(This statement is an updated version of our original statement of Dec. 22, 2020 when the first new variant was identified in the United Kingdom.)
CanCOGeN is committed to generating accessible and usable genomics data to inform public health and policy decisions.
CanCOGeN is actively supporting the Public Health Agency of Canada by identifying and sequencing high priority viral samples to help understand potential implications for Canada of the SARS-CoV-2 variant (B.1.1.7) identified in the United Kingdom in December and other variants of concern.
The implications of mutations in the new variants remain the subject of scientific study and active international collaboration. Key scientific analysis related to these new variants can be found in this January 2021 WHO guidance document and threat assessment brief released by the EU Centre for Disease Control.

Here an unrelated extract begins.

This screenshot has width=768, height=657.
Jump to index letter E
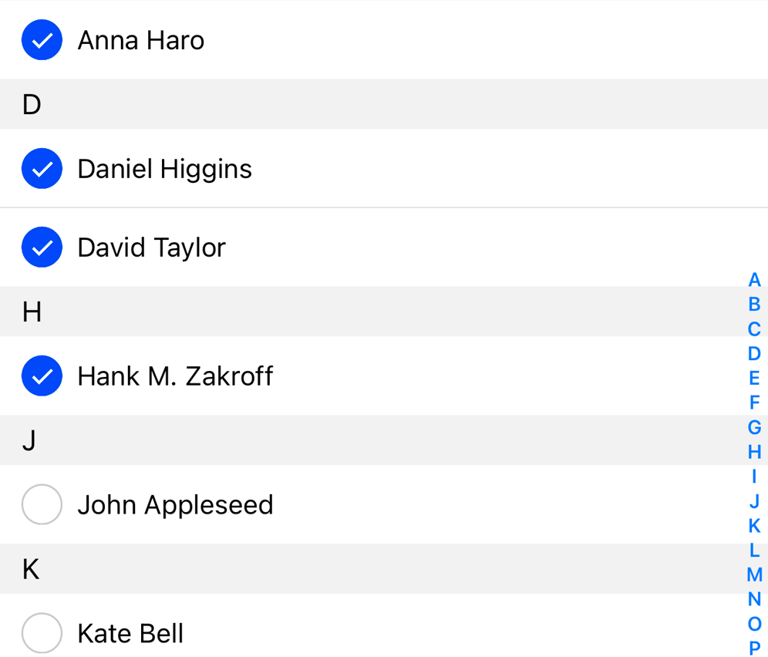(x=754, y=378)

We will continue to provide updates as more information becomes available.
CanCOGeN is a Genome Canada-led consortium of the six regional Genome Centres and federal and provincial public health authorities and their healthcare partners, academia, industry, hospitals, research institutes and large scale sequencing centers through CGEn. Our full list of partners can be found here.
We are partners with COG-UK, the national COVID genomics consortium in the United Kingdom that is actively supporting tracking and analysis of the new variant.
CanCOGeN’s pan-Canadian network is generating genomics data to track transmission, inform public health policy and decision-making and guide testing and tracing strategies, vaccine development and drug treatments by sequencing the genomes of up to 10,000 Canadians and up to 150,000 viral samples.
Two projects are part of CanCOGeN: VirusSeq and HostSeq. The VirusSeq team is actively supporting priority sample sequencing as well as regular unbiased surveillance to track and understand implications of variants of concern.
Overall, since April, CanCOGeN has sequenced over 25,000 viral genomes and almost 670 patient genomes and built the pan-Canadian “soft infrastructure” needed to ensure coordinated, high quality and cost-effective genomics data sequencing, sharing and analysis.